> **Supplied records**:
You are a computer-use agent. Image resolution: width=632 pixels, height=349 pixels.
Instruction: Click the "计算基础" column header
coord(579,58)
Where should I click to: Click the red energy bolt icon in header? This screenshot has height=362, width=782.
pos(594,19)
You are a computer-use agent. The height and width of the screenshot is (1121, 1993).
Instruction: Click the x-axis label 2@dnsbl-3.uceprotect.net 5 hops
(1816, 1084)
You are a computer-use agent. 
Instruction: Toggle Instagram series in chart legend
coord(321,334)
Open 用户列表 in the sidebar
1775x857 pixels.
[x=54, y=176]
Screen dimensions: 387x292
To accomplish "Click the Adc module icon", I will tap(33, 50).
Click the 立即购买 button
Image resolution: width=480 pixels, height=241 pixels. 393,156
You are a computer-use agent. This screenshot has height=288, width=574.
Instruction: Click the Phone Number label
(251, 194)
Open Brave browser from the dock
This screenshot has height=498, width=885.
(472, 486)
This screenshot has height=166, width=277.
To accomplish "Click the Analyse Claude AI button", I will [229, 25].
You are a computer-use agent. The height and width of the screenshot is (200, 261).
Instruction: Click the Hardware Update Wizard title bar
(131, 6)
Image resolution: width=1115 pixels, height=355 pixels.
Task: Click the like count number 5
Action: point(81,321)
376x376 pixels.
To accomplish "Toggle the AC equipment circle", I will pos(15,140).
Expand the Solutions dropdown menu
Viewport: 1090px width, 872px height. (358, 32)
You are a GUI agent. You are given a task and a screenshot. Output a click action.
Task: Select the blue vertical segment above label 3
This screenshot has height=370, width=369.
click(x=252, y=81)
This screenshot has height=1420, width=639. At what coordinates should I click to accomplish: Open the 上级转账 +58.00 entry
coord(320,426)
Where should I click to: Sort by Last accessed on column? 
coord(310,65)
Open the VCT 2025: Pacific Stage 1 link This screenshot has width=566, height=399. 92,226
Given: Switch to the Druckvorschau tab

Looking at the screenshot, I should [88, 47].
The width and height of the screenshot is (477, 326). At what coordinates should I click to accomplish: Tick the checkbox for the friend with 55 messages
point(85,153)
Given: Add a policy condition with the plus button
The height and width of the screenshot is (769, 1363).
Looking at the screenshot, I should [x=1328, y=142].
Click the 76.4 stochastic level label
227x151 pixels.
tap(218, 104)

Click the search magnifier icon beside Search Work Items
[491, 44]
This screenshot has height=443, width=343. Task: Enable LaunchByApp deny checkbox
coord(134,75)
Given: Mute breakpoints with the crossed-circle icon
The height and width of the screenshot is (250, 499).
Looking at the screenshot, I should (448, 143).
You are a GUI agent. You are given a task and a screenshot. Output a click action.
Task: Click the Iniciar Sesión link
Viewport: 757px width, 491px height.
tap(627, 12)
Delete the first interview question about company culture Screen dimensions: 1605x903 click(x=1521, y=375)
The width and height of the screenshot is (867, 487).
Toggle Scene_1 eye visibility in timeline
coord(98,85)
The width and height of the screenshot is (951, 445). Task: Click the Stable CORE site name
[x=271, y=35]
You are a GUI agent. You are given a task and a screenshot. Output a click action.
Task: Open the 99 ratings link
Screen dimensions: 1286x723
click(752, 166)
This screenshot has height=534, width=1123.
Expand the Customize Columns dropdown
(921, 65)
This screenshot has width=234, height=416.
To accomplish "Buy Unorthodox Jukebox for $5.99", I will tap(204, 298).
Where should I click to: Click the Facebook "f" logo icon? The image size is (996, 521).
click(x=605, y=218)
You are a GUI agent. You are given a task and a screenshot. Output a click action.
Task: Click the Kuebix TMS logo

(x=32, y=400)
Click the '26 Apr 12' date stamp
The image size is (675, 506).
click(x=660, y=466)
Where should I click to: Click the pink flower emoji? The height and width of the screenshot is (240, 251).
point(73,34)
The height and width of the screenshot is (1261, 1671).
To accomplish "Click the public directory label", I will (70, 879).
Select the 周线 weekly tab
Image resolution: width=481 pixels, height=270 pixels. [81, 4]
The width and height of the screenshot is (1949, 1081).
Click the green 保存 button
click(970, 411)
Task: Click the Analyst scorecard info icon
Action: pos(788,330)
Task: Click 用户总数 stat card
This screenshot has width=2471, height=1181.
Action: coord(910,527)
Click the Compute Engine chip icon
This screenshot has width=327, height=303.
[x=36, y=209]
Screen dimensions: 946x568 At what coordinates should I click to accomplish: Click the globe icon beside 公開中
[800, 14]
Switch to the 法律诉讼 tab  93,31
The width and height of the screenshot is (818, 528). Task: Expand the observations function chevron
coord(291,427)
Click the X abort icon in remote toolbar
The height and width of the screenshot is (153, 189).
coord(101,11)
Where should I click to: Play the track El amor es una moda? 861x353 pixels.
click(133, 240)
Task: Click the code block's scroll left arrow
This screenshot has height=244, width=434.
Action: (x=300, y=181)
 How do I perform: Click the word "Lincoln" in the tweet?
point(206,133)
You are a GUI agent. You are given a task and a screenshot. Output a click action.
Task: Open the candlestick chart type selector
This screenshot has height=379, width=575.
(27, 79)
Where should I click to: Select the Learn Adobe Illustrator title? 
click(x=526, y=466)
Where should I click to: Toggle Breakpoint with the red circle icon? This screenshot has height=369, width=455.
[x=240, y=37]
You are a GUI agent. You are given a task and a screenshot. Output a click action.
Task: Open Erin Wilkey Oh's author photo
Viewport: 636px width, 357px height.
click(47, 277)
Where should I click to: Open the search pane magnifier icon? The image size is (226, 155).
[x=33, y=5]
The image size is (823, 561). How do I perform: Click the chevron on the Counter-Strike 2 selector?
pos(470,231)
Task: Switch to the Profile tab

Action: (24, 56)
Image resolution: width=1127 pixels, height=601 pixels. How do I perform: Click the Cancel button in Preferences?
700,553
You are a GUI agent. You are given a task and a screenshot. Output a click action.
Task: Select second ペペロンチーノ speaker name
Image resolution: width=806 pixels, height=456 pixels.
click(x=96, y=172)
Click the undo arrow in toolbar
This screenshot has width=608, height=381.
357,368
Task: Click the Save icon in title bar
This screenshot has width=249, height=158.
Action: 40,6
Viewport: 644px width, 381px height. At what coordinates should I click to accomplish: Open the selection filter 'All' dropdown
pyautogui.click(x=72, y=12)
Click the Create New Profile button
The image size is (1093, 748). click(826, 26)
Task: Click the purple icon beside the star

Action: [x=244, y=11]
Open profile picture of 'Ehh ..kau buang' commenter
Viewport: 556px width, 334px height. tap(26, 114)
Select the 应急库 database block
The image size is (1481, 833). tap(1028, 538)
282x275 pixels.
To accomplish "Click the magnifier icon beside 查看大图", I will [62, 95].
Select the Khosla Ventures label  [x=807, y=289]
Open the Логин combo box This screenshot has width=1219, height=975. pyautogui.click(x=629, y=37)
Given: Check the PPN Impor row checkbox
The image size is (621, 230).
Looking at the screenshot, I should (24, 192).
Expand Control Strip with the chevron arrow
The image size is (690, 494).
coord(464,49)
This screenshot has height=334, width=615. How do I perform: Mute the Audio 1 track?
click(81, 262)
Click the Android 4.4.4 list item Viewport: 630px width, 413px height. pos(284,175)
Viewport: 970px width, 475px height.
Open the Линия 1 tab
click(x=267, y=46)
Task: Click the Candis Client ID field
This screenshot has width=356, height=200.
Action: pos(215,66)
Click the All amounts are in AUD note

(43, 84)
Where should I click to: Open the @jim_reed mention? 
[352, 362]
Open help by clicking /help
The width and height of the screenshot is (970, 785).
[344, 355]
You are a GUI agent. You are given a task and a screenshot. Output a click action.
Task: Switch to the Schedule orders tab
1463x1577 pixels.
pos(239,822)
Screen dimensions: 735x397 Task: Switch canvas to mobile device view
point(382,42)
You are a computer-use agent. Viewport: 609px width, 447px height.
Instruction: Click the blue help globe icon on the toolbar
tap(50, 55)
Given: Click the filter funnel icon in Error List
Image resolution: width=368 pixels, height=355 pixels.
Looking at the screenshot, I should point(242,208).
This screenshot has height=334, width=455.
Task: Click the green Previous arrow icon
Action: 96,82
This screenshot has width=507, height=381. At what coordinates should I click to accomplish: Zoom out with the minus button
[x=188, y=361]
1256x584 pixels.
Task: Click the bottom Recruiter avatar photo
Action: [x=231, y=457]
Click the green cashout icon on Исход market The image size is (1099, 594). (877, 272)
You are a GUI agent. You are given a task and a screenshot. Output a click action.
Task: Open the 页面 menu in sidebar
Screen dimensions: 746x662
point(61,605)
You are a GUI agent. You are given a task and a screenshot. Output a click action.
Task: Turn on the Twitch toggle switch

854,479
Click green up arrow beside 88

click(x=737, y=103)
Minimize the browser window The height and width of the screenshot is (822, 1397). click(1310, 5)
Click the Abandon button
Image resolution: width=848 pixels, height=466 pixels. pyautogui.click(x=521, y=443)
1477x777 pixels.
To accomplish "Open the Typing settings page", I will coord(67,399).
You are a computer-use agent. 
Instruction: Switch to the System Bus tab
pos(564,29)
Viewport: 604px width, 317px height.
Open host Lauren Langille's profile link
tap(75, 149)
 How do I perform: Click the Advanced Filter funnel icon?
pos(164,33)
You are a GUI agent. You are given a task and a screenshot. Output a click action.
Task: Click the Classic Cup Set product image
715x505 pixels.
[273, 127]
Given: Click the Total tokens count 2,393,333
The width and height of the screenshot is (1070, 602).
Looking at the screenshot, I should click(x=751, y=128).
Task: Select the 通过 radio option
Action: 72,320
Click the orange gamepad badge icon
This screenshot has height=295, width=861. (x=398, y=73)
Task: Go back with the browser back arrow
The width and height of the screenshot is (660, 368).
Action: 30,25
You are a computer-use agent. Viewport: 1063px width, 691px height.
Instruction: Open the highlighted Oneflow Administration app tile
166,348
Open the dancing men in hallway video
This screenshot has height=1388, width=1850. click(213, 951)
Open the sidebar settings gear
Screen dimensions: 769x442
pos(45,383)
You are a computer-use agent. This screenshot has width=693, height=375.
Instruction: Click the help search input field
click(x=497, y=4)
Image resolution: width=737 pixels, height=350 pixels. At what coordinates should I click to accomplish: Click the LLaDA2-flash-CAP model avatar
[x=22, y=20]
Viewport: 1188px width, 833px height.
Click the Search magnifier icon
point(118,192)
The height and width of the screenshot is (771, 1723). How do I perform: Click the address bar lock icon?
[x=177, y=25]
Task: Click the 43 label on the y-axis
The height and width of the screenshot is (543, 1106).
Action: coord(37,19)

> **Required task**: Collect every line of the rows above that contains the string "selector" and copy each one out in full.

> **Reply to the task**:
Task: Open the candlestick chart type selector
The image size is (823, 561). How do I perform: Click the chevron on the Counter-Strike 2 selector?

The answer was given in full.